Some actuaries might claim that I passed mid-life several years ago. Other people have told me that middle age is always 10 years older than one’s current age, which sounds reasonable to me. I’ve also heard that you’re only as old as you feel, which sounded like good advice until it got me busted for walking around campus feeling 18-year-olds. Regardless of which side of mid-life I’m really on, the half-century mark which arrived in May brought that common male menopausal craving to indulge myself with a new turbocharged toy.
My trusty 1989 F250 was definitely showing its age. At my level of usage (2500 miles/year), the drive train was probably good for at least another 10 years. But it was looking pretty rough, and other mechanical components needed attention. When I crawled under it to inspect a hole in the muffler, I noticed the rear shock absorbers were pretty well eaten away by corrosion. If I was going to keep it much longer, it was going to need some serious work.
On the other hand, I had a major birthday approaching which would be a good excuse to treat myself to a new toy. And if I bought a truck that month, I could save the cost of renewing the plates on the old one. It wasn’t hard to convince myself that was what I needed to do.
So I thought about features I really needed in a truck, and what would be nice but non-essential, and set some budget guidelines, and started perusing
AutoTrader listings. I quickly discovered that my budget would get me a very adequate truck, but not what I really wanted, which was the throaty roar of a turbocharged diesel engine, preferably one with fewer miles than the one I was trading in.

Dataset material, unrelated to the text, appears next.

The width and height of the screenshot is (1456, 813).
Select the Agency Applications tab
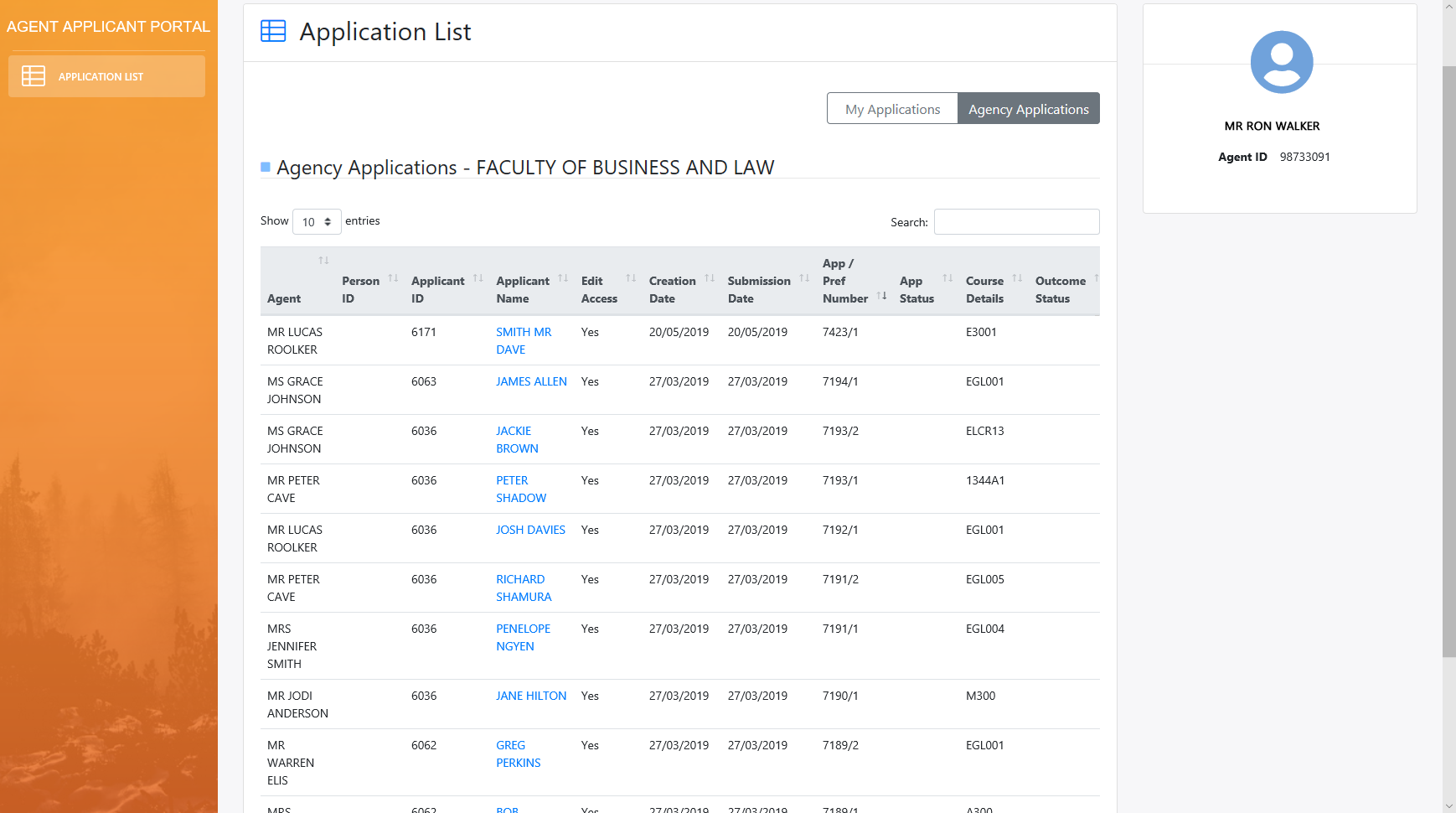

For the amount of hauling I do, a dlesel isn’t really necessary, because I’ll never save enough fuel to recover the cost. (I saw a rule of thumb that you need to drive a diesel 100,000 miles before the fuel savings offset the purchase cost. I’m sure that varies widely depending on fuel costs, vehicle costs, etc. But it sounded like a good ballpark estimate. And using that number, it would take me 40 years to break even on a diesel, at which point I would be way past mid-life by anybody’s standards.) But the extra lugging power is certainly nice, and I’ve been told the sound is a real chick magnet.
So, of course, I raised my budget limits and searched some more. I found a nice flashy red Chevy Duramax, and red is a classic color for midlife crisis toys. But I was trying to be a clever buyer and avoid rash impulse purchases, so I pulled the Carfax report on it and found that it had been wrecked with frame damage. Towing with a questionable frame didn’t seem like a good idea, so I kept searching.

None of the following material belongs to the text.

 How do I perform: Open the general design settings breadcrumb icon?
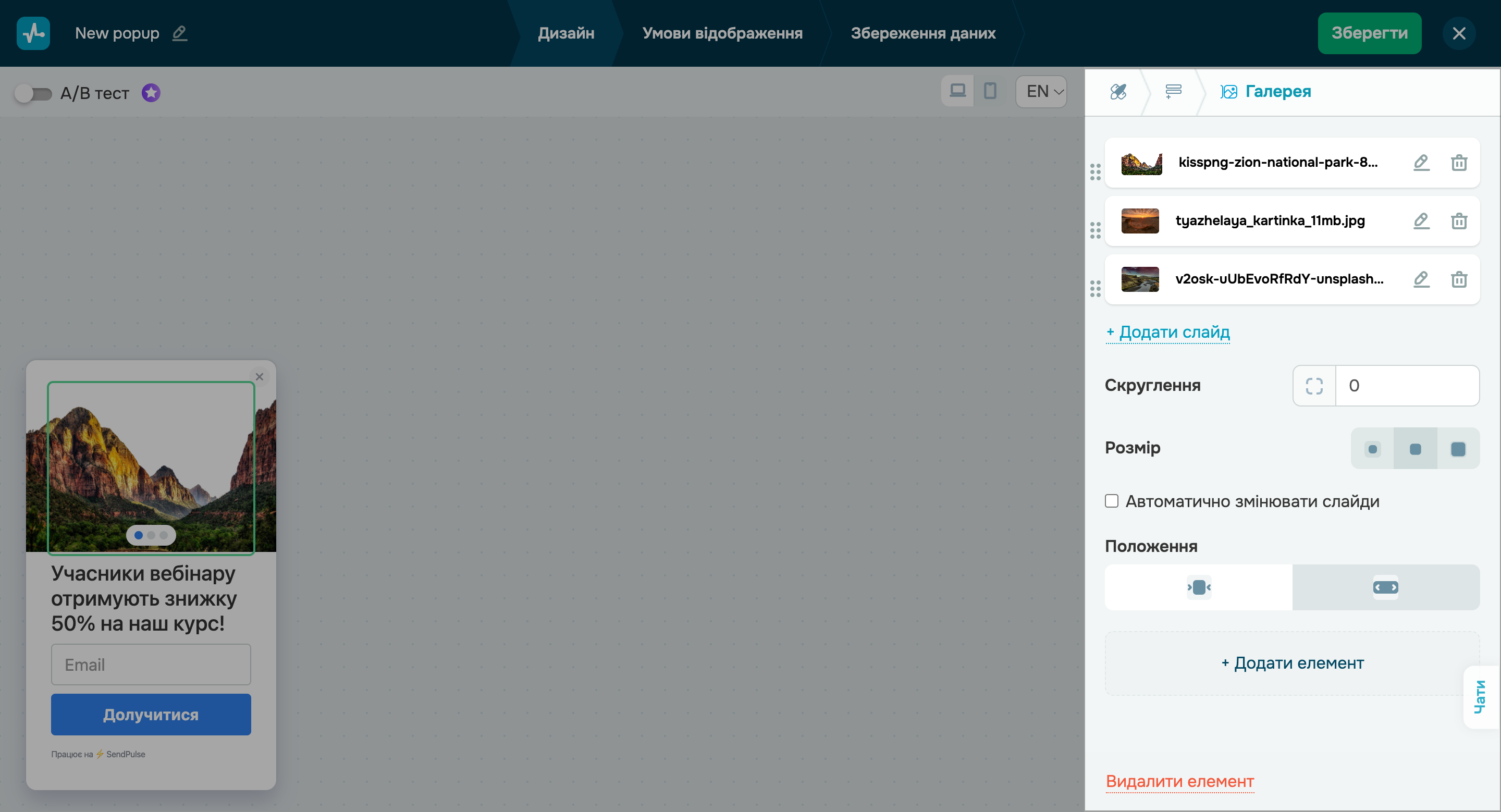[1117, 91]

The next serious candidate was a Dodge Cummins 2500. About the only thing wrong with it was the color (white), which didn’t seem like a good reason to pass it up. So I decided to go look at it, and if it didn’t give me any good reason not to buy it, I’d take another week to see if I could find anything better and buy the white Dodge if I couldn’t.
So I walked into the dealer, handed the salesman a copy of the ad, and said “Show me that truck.” He said “I sold it.” I said, “OK, what else you got?” And he pointed to this beautiful green F350 PowerStroke and said “There’s the truck you need.”
There’s no way a truck can stir one’s passions the way a horse can. So I suppose it wouldn’t be accurate to say I felt the same way looking at that truck as I did when I first saw Crossbo. But I did have that same sense of “I’m not leaving without it.”
So we took it for a test drive, and it just felt like the truck for me. So, after a little price negotiation, I drove it home. After a couple of months and a few hundred miles, I still love it. Rough calculations on my first tank of fuel indicate that it’s getting 50% better mileage than the thirsty 460 cubic-inch gas-guzzler in my old Ford. That sounds good, but since 50% better means 12 mpg instead of 8, it’s not quite as high as I had hoped for. I’m keeping my fingers crossed that after burning a few more tanks of fuel, I’ll get a more accurate estimate that might be a little higher, since it’s tough to get an accurate consumption figure from a single fill-up.